Da Guerra dos Montes ou Guerra dos Alares não rezam os livros de História. Mas quem passa pelas ruínas da antiga aldeia dos Alares, que emergem no meio da terra xistosa e seca na zona do Tejo Internacional, no concelho de Idanha-a-Nova, perguntar-se-á que estórias contarão aquelas pedras silenciosas, vestígios de um passado longínquo.
A aldeia dos Alares, tal como as aldeias de Cobeira e Cegonhas (Velhas), tiveram origem no início de 1800, pela mão dos povos de Malpica do Tejo e de Monforte da Beira, como nos conta Mário Lobato Chambino, licenciado em História pela Universidade Aberta e membro da Associação de Estudos do Alto Tejo, na sua monografia “Rosmaninhal, lembranças de um mundo cheio”.
A origem destas três aldeias remete-nos até às Invasões Francesas, mais precisamente à segunda, que passou por esta região. Saindo de Alcântara, em Espanha, Junot, à frente de um exército exausto e descalço, enviou as suas tropas por vários percursos, um deles seguindo de Segura até Castelo Branco.
Com medo dos franceses, a população fugiu para os campos, sobretudo mulheres e crianças. Aquartelados em Castelo Branco, as tropas desmoralizadas e indisciplinadas aterrorizavam as terras em volta, pilhavam e roubavam, invadiam igrejas e chocavam a população.
Terá sido neste contexto que gente fugida de Malpica do Tejo e Monforte da Beira começou a cultivar, às escondidas, a região fértil e inculta compreendida entre o rio Aravil e o rio Tejo, já no limiar do Rosmaninhal, obtendo boas e proveitosas culturas.
Era um esconderijo perfeito – ainda hoje os caminhos são difíceis e é surpreendente haver tantas casas ali. Em poucos anos criou-se um povoado, todos eram iguais, o trabalho era duro mas rendia e, acima de tudo, não tinham que pagar nada pela utilização das terras.
Os habitantes destes montes – chamados de Monteses – viviam em casas baixas construídas em xisto, com poucas janelas, sendo a porta de entrada a principal fonte de luz natural. Por dentro era habitual o uso do barro e das prateleiras de xisto para fazer armários, ainda hoje visíveis.

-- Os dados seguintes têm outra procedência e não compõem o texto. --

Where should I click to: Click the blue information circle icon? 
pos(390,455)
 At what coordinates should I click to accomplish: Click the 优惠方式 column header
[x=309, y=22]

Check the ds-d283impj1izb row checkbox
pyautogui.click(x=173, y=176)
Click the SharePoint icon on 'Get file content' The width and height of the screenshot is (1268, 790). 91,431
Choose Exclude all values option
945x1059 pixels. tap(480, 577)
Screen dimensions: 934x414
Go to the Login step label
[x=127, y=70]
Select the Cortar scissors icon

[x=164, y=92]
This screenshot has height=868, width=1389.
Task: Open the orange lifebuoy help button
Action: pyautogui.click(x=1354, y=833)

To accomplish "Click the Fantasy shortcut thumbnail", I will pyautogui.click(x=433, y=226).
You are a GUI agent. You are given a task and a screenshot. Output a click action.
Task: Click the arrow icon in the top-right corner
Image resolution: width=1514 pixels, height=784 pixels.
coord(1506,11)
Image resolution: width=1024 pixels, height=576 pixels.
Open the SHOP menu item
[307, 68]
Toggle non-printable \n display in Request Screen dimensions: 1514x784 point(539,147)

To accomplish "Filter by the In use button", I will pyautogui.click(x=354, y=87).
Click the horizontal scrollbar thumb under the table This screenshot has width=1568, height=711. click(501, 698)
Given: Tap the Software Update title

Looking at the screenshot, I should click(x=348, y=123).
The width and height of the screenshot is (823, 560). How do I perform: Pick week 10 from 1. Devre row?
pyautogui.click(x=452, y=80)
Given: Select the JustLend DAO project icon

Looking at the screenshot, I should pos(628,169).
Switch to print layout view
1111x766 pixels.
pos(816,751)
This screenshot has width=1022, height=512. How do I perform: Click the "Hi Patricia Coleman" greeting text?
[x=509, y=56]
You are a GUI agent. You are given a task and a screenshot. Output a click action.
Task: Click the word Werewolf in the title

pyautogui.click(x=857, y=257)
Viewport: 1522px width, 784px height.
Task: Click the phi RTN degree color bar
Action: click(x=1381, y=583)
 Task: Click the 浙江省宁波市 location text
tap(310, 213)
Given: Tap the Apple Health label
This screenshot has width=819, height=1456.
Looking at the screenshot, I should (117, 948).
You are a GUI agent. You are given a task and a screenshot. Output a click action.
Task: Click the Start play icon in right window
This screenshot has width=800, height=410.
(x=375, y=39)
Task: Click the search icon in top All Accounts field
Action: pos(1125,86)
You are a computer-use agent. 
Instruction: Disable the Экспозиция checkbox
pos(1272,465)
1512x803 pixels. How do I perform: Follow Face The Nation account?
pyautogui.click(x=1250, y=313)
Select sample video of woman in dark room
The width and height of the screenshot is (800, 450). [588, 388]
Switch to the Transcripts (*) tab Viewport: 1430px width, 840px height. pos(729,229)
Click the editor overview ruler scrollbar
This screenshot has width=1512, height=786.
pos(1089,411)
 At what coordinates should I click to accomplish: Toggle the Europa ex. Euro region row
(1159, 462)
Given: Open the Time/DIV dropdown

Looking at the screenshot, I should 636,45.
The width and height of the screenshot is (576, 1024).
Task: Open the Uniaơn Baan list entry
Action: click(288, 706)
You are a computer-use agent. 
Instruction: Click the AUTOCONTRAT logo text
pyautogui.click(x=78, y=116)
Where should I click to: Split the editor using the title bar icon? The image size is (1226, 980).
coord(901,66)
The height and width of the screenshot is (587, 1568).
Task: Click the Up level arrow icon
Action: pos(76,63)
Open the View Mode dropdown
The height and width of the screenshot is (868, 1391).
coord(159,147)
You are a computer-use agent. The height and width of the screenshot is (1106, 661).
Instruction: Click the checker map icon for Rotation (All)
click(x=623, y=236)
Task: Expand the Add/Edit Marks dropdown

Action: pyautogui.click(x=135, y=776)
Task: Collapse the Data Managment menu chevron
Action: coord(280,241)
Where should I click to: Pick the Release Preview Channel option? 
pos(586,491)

Por volta de 1865, foi acolhido pelo povo da Cobeira um foragido político, o Visconde Morão, que apercebendo-se da inexistência de qualquer título de registo de propriedade ou aluguer da terra por parte daquela gente simples, declarou-se dono de toda aquela vasta área, englobando as três aldeias numa propriedade única. Os habitantes aceitaram a situação sem qualquer protesto ou desafio e começaram a pagar o foro anual ao Visconde.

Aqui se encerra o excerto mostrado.